El Partido como alma de la Revolución Cubana
En Cuba, no cabe la menor duda, solo ha habido una Revolución y fue precisamente la que inició Carlos Manuel de Céspedes el 10 de octubre de 1868 en La Demajagua y que hoy lleva adelante su aguerrido pueblo dispuesto a consolidar una obra que por demás deviene entrega, resistencia y consolidación del presente y el futuro.
Y precisamente las conquistas de la Mayor de las antillas son fruto legítimo de la organización de vanguardia de la sociedad que siempre se ha mantenido al lado del pueblo como su elemental nutriente en sus ya casi cuatro décadas desde que el Partido Unido de la Revolución Socialista de Cuba se convirtió en legítimo heredero del Revolucionario Cubano fundado por Martí o el Comunista que tenía en Baliño y Mella a sus principales protagonistas.

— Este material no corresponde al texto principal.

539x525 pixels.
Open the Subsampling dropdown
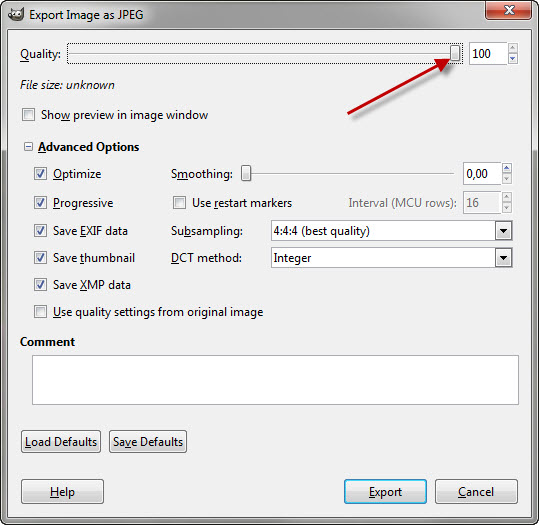click(x=504, y=231)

Como alma de la Revolución Cubana su esencia asevera la ligazón permanente con las masas; de ahí su fuerza siempre presente como guía para la acción en las diferentes etapas de consolidación del proceso.
“El Partido Comunista de Cuba, martiano y marxista-leninista, vanguardia organizada de la nación cubana, es la fuerza dirigente superior de la Sociedad y el Estado, que organiza y orienta los esfuerzos comunes hacia los altos fines de la construcción del socialismo y el avance hacia la sociedad comunista”, tal y como establece el artículo 5 del capítulo I de la Constitución de la República.
Las ideas del Maestro y la doctrina del proletariado constituyen la base misma de la organización de vanguardia, que ahora al abrir las puertas a la Conferencia Nacional traza nuevos rumbos y se atempera a la época que le ha tocado vivir, sin renunciar en lo más mínimo a las características que le han dado vida.
El Partido Comunista de Cuba es y será siempre el alma vigente de un proceso de transformaciones que busca entre sus propósitos esenciales construir una sociedad cada vez más noble y justa con todos y para el bien de todos.